Comprehensive laws in Switzerland assure safe meat production at all levels, and the Federal Government and the Cantons guarantee quality assurance «from barn to plate» thanks to strict controls. Enterprises along the entire meat value creation chain work to ensure that they always supply high-quality meat fulfilling all health and hygiene standards.
The Federal Food Safety and Veterinary Office (FSVO) is responsible at Federal level for the legal basis and for the coordination and overall supervision of the work of the Cantons.
Because Swiss agriculture aspires to the production of high-quality natural products, an exemplary quality assurance system has been established. This system consists of several levels:
QM Swiss Meat
Participation in the Quality Management system QM Swiss Meat is voluntary, but most farms hold the QM certification. The programme guarantees that the animals are kept in an environmentally sound manner which complies with the animal protection regulations. The livestock owner knows all the regulations and any changes made to them. His/her farm is checked regularly by independent organisations.
Swiss Veterinary Service
The responsible bodies at Federal Government and Cantonal level and the official veterinarians work closely together under the term «Swiss Veterinary Service» as the professional body for the welfare of animals.
Neutral quality classification
A neutral assessment of live and slaughtered animals creates transparency in quality classification and in pricing. This task is carried out by Proviande with the Swiss Classification and Quality System it has developed, CH-TAX. The result of the neutral classification serves as the basis for price agreements both for buyers as well as suppliers.
An important quality feature is the traceability of Swiss Meat from the shop counter to the slaughtering block – and from there to the farms on which the animals were born. A complete identification system and accurate accompanying documentation make this possible. Controls on the movement of animals also offer the possibility of combating any animal diseases promptly and in a targeted way.

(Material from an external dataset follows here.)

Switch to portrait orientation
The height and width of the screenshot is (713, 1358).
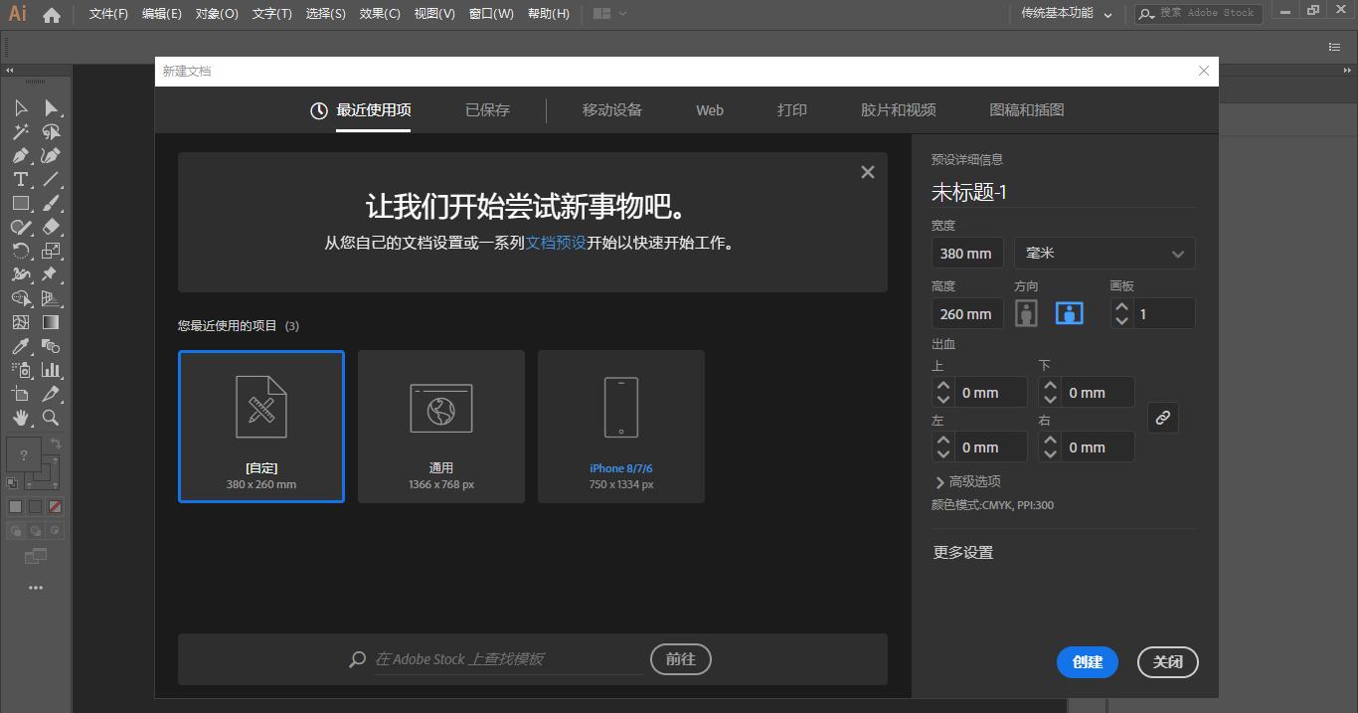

Label production in Switzerland is very significant and is increasing. In the case of the most important types of animal, it is between 20 and 50%, and in suckler cow husbandry and extensive grazing on pastures it is almost 100%. The proportion of organic fresh meat was 4.47% in 2015. Permanent access to the outdoors and being kept in groups or in multiple area bays are important points within husbandry requirements imposed by the labels.